Senibudayabetawi.com – Semangat keagamaan masyarakat Betawi sangat terlihat dalam berbagai agenda perayaan-perayaan keagamaan yang menarik massa dalam jumlah besar. Misalnya, peringatan hari-hari raya Islam seperti Idul Fitri, Idul Adha, Isra Mi‟raj dan Maulid Nabi menarik ribuan muslim untuk ke masjid-masjid besar terutama bila ada penceramah yang menjadi panutan atau favorit warga.
Semenjak kecil warga-warga muslim di sekitar Batavia atau yang identitasnya biasa disebut “Slam” diajarkan untuk menjadi Muslim yang taat. Baik di sekolahan maupun di pengajian-pengajian surau, mereka ditempa oleh pendidikan non formal lainnya seperti pesantren. Ini berlaku bagi anak yang orang tuanya berprofesi sebagai petani, nelayan atau pekerja kasar lainnya umumnya perekonomian mereka cukup rendah.
Dalam penelitian K.F.Holle selama di Jawa misalnya bahwa manifestasi perkembangan Tarekat ini bisa di lihat dari tumbuhnya sekolah sekolah tradisional keagamaan muslim dan meningkatnya jumlah orang yang berangkat ibadah haji. Sartono Kartodirjo menyebut fenomena ini merupakan tanda semangat keagamaan pribumi Muslim.
Semangat dalam Perayaan Keagamaan
Tak hanya itu, semangat keagamaan juga terlihat dalam berbagai agenda perayaan-perayaan keagamaan yang menarik massa dalam jumlah besar di Batavia. Misalnya, peringatan hari-hari raya Islam seperti Idul Fitri, Idul Adha, Isra Mi‟raj dan Maulid Nabi menarik ribuan muslim untuk ke masjid-masjid besar terutama bila ada penceramah yang menjadi panutan atau favorit warga.
Demikian juga dengan peringatan Isra Mi‟raj yang biasanya dalam kalender Islam di selenggarakan pada tanggal 27 Rajab di masjid-masjid. Masyarakat Batavia berbondong-bondong mendatangi Masjid Pekojan untuk mendengar ceramah Isra Mi‟raj dari Sayyid Ali bin, Abd-al‟Rahman al-Habashi. Para jamaahnya banyak berasal dari luar kota (Ommelanden) Batavia,Tandjung Priok,Meester Cornelis, dan Tangerang.
Spirit keagamaan lain yang menambah semangat masyarakat Betawi yakni motivasi para Jemaah yang telah melakukan ibadah haji.
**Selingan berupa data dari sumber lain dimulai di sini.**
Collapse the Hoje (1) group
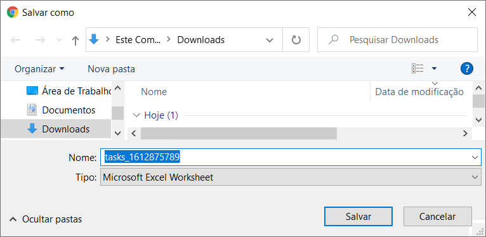Screen dimensions: 486x237 point(136,115)
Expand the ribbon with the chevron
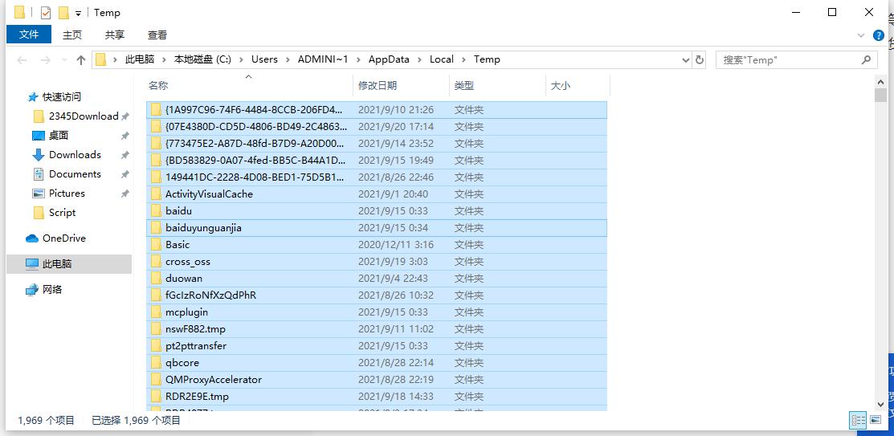 [861, 35]
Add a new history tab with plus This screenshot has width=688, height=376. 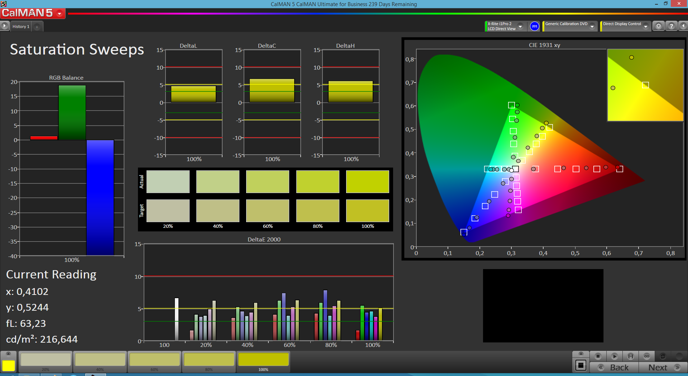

Menurut van Bruinessen, motivasi mereka tak lain yakni mencari pahala lebih di tanah Suci. Pemberitaan koran Berita Nahdhatoel Oelama terbitan tahun 1940 menggambarkan kondisi jamaah haji selama masa kolonial:
“….Sesoenggoehnja soedah lama mereka itoe menderita kesoelitan dan kesoekaran dalam perdjalanannja, baik di daratan maoepoen di laoetan, karena mereka tidak diatoer dengan atoeran jang mengikuti perintah agama Islam dan menghargai derajat kaoem muslimin Indonesia”. oleh karena, “Kalaoe tidak karena seroean agama jang wadjib ditoenaikan nistjajalah mereka tidak akan melaloei djalan jang sangat sengsara itoe”.